→ Extrait de la page:
= = = = = = =

J'avance, avec de l'ombre sur les épaules. ( André Du Bouchet)

vendredi 24 août 2018

Éléphantesque


 20 décembre, cette heure où, si on est de maladie, on la sent nous tomber sur le paletot. Il faut tordre l’autre moitié de la journée, y aller en traître, se raconter l’histoire avec ruse, ça commence maintenant et bonjour la deuxième journée, la chose à faire c’est retirer les lunettes, elles vous glissent sur le nez, sont cause qu’entre le monde et vous il y a cette casse, fracture, 20 décembre, cette idée qu’a eue le soleil de percer comme au printemps, la seule chose à faire c’est retirer les lunettes pour effacer les arêtes des choses, la poussière sur les choses et tout ça, les miettes, le dépôt, les veines du bois, l’impossible équilibre des étagères, la liasse des courriers non ouverts, les factures et les rappels et les publicités papier glacé, tout ça.
 17:00. C'était l'heure de la prise de risques, celle de la bascule, on était à une demi-journée du soir et le soir menaçait, la nuit, je dirais la nuit. 
 Trois fois j'ai pris le téléphone. Il était muet, petit plateau noir qui ne vous sert rien sauf l'heure. Sans lunettes j'ai balayé le devant de la porte, les grandes feuilles du yucca éléphantesque tombées sur l'escalier, tout me déplaisait, leur couleur d'hiver, les escaliers, mes gestes maladroits et l'heure - qui suivait l'heure.
 On a beau se dire quelle chance, ce temps ouvert; et cette désespérance le luxe.
 La peur bleue de voir venir le soir et ce qu'il fera aux muscles, vertèbres, poumons. Cœur qu'on entend trop puis trop peu. Tintamarre. 20 décembre, le chagrin, ça y est , lunettes ou pas, est installé.

= = = = = = =

→ Tâche à réaliser: Recopiez mot pour mot la partie de l'extrait qui s'ouvre sur les mots « vendredi 24 août » et se ferme sur « glacé, tout ça. ». Les données qui suivent forment un ensemble distinct de l'extrait.

→ Données disponibles:
= = = = = = =

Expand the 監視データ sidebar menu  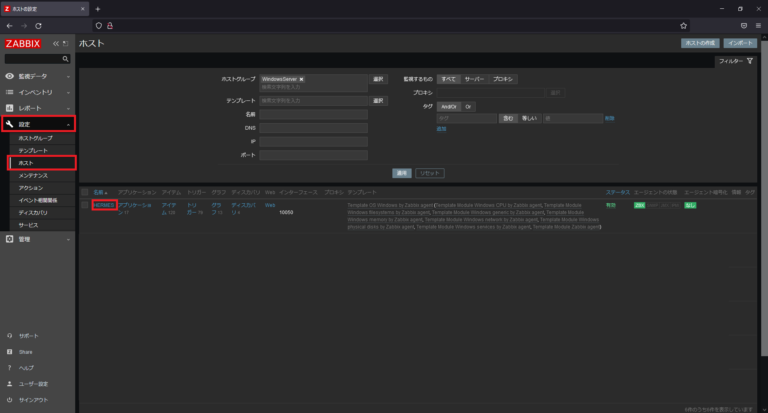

= = = = = = =

→ Corrigé:
vendredi 24 août 2018

Éléphantesque


 20 décembre, cette heure où, si on est de maladie, on la sent nous tomber sur le paletot. Il faut tordre l’autre moitié de la journée, y aller en traître, se raconter l’histoire avec ruse, ça commence maintenant et bonjour la deuxième journée, la chose à faire c’est retirer les lunettes, elles vous glissent sur le nez, sont cause qu’entre le monde et vous il y a cette casse, fracture, 20 décembre, cette idée qu’a eue le soleil de percer comme au printemps, la seule chose à faire c’est retirer les lunettes pour effacer les arêtes des choses, la poussière sur les choses et tout ça, les miettes, le dépôt, les veines du bois, l’impossible équilibre des étagères, la liasse des courriers non ouverts, les factures et les rappels et les publicités papier glacé, tout ça.